→ THE TASK:
Lines in the records below that contain the word "green" must each be copied.

→ THE DATA:
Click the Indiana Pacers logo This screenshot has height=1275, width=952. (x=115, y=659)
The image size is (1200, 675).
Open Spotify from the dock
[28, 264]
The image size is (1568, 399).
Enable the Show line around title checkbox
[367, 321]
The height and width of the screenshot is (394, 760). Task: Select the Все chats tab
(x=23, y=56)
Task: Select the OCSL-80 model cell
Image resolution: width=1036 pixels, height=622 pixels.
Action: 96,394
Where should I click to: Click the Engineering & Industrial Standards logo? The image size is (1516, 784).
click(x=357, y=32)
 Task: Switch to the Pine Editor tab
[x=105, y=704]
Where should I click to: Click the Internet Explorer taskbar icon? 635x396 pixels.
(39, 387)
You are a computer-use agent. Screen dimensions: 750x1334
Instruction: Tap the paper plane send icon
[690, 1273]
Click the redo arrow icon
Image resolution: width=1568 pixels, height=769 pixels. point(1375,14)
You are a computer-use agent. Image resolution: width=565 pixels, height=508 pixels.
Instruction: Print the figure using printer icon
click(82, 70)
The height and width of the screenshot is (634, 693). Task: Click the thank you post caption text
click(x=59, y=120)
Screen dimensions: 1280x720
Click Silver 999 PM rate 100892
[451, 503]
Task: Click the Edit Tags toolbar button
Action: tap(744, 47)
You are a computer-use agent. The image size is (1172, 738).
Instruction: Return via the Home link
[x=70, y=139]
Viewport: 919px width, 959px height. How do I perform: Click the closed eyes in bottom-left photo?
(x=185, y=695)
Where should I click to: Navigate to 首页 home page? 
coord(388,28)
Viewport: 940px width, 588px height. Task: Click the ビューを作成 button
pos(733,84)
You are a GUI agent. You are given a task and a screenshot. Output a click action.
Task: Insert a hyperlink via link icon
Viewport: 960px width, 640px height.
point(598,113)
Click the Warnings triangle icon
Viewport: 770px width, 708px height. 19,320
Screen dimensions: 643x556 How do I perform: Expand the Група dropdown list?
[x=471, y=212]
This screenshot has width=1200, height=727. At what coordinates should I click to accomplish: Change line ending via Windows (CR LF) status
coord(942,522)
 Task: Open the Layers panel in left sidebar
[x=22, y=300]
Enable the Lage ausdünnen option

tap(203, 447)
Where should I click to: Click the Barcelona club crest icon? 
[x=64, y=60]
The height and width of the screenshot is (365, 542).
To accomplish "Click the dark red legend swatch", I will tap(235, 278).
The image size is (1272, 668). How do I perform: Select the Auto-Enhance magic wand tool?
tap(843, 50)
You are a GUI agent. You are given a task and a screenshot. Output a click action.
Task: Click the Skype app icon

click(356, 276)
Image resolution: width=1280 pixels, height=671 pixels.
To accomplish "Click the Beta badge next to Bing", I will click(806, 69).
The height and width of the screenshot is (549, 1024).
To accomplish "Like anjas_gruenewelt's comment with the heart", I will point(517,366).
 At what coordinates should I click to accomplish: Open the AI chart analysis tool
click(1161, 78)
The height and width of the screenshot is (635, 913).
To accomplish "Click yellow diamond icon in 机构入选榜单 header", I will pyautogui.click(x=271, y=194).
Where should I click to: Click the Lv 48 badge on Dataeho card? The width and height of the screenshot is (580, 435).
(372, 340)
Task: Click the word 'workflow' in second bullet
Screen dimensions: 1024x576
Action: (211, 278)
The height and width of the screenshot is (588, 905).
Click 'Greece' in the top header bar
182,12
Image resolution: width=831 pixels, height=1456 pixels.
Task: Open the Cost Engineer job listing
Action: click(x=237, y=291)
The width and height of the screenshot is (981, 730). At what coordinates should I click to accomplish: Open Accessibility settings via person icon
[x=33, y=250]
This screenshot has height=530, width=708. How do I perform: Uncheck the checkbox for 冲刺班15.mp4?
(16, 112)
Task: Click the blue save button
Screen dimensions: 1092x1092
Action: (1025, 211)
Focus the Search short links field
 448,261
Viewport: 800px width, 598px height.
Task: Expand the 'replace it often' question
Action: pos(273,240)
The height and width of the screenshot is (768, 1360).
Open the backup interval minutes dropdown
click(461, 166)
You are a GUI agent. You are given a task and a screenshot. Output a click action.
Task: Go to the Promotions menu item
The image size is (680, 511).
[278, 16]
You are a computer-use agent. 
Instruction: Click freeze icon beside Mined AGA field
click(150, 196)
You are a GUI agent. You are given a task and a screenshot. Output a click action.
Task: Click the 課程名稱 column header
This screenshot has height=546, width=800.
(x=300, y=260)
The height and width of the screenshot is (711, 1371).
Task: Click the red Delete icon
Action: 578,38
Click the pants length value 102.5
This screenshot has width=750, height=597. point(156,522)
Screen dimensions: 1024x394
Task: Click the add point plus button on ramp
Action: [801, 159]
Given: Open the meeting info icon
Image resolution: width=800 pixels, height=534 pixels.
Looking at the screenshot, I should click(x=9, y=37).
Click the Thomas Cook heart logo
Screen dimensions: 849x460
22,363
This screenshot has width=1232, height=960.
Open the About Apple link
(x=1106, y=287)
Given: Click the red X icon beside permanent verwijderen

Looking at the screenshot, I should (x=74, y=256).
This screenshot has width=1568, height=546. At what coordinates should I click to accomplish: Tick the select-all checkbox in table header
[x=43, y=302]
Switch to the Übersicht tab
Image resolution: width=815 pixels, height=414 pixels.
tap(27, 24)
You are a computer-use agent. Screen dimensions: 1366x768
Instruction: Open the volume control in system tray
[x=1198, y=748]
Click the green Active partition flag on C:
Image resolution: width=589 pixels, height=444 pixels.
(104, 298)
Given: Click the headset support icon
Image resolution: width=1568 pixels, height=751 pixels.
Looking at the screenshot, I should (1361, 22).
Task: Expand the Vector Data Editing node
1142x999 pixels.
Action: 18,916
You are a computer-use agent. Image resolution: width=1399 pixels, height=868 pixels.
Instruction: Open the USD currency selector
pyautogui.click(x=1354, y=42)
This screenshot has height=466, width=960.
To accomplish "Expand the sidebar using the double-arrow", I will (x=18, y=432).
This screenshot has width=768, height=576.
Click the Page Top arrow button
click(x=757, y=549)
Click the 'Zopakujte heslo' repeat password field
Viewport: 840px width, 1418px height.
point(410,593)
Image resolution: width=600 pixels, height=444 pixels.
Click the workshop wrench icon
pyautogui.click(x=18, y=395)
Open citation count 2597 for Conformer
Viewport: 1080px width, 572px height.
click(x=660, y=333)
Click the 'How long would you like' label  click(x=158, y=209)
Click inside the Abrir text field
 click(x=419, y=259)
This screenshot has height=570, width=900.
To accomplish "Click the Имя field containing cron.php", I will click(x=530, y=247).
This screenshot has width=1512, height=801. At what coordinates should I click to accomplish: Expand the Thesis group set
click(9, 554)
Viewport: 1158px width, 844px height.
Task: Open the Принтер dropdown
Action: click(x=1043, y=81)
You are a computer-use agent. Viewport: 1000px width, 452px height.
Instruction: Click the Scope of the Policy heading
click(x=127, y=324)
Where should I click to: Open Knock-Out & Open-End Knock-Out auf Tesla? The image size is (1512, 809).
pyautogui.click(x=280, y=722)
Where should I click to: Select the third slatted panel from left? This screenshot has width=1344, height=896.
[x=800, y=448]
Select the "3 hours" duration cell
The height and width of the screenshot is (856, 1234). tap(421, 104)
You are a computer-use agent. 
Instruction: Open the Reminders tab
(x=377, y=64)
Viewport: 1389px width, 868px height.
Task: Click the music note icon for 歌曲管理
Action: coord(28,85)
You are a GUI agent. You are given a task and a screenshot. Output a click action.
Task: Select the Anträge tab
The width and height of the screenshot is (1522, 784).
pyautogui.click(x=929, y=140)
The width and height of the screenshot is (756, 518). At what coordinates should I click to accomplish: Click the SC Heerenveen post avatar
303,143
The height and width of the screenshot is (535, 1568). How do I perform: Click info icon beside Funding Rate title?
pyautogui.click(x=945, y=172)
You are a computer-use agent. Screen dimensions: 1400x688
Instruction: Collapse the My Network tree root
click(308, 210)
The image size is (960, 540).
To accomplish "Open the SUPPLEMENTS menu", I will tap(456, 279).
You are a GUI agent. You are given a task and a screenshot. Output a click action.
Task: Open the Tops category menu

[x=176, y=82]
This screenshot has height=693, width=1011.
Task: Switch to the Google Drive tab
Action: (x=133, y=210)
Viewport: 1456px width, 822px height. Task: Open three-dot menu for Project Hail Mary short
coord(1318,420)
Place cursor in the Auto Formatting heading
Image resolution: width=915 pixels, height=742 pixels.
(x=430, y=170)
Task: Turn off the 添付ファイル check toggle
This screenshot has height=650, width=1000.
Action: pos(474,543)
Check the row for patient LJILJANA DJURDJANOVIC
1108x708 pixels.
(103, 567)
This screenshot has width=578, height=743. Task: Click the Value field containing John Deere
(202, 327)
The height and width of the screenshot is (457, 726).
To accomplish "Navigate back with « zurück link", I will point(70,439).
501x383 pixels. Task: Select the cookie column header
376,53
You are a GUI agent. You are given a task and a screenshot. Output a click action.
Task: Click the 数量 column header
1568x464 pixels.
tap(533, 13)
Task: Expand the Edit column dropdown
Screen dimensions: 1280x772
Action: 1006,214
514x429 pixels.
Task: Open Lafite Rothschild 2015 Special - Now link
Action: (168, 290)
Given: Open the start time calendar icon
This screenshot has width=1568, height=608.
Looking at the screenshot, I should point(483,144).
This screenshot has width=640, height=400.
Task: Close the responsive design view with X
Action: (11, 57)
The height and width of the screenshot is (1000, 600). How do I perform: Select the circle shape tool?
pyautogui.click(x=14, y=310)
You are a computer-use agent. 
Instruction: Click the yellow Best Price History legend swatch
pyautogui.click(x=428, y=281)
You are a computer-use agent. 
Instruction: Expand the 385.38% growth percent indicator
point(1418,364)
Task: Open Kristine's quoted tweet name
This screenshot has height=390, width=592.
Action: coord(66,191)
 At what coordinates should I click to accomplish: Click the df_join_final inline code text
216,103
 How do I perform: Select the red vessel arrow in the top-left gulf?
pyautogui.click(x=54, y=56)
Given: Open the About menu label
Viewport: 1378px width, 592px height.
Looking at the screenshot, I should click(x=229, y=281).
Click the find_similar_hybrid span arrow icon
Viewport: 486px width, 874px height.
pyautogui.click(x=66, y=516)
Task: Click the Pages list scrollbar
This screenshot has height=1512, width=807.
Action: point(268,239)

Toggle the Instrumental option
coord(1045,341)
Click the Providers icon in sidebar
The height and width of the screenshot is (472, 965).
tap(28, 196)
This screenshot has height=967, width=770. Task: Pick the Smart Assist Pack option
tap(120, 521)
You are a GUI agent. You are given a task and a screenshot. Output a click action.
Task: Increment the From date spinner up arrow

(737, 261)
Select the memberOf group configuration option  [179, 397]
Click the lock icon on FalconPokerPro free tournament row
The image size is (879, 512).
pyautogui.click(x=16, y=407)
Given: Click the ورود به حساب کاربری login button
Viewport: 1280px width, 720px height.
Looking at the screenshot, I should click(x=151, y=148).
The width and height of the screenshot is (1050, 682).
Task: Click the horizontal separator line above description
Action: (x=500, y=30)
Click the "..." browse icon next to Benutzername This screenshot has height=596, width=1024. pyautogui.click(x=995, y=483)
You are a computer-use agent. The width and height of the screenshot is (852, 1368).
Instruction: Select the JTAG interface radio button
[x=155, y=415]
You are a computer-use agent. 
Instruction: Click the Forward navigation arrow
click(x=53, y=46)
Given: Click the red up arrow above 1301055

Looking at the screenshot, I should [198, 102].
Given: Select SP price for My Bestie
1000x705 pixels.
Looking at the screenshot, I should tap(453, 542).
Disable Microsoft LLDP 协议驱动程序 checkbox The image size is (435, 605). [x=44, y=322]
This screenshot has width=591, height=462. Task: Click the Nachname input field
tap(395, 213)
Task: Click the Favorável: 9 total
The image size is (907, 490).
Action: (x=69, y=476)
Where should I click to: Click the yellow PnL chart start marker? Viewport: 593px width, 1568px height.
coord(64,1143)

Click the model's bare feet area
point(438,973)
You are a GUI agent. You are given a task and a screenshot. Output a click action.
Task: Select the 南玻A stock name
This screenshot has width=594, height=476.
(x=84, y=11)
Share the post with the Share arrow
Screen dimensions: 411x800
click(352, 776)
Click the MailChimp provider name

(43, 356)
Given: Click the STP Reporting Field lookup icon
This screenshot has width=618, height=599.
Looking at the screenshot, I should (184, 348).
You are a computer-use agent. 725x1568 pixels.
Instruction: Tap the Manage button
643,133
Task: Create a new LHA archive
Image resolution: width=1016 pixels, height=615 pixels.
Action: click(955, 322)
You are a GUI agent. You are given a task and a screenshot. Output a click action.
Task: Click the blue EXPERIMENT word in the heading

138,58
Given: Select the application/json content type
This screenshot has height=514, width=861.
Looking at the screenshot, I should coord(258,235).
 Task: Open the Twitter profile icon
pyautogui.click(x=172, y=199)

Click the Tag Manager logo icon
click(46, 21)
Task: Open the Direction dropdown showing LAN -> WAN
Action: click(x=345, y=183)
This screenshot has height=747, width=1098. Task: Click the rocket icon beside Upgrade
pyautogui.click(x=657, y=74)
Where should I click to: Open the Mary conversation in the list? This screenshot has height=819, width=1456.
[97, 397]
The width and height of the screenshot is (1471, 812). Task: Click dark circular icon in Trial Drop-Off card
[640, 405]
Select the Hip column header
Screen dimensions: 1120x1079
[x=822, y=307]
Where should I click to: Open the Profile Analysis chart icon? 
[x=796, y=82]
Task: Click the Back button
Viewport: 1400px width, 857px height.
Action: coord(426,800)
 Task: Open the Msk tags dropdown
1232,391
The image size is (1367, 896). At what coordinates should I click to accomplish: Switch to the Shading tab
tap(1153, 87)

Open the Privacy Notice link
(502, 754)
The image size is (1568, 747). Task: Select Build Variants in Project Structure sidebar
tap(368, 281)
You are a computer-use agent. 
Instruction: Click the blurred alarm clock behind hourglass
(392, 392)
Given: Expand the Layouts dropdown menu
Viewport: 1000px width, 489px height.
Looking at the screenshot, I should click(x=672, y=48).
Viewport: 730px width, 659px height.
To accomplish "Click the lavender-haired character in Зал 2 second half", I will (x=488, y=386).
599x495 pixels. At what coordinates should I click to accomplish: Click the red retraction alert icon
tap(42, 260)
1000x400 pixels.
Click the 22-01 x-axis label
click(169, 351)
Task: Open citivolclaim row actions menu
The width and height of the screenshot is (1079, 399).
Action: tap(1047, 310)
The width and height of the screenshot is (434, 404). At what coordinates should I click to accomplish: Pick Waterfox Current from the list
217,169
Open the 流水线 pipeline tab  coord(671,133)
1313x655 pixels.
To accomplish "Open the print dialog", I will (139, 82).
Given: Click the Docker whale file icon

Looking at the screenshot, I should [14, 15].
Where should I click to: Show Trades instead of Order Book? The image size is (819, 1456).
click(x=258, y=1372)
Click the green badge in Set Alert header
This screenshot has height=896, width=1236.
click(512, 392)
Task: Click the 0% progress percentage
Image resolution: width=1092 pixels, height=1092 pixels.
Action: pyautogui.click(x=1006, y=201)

→ RESULT BELOW:
Click the green Active partition flag on C:
Click the green badge in Set Alert header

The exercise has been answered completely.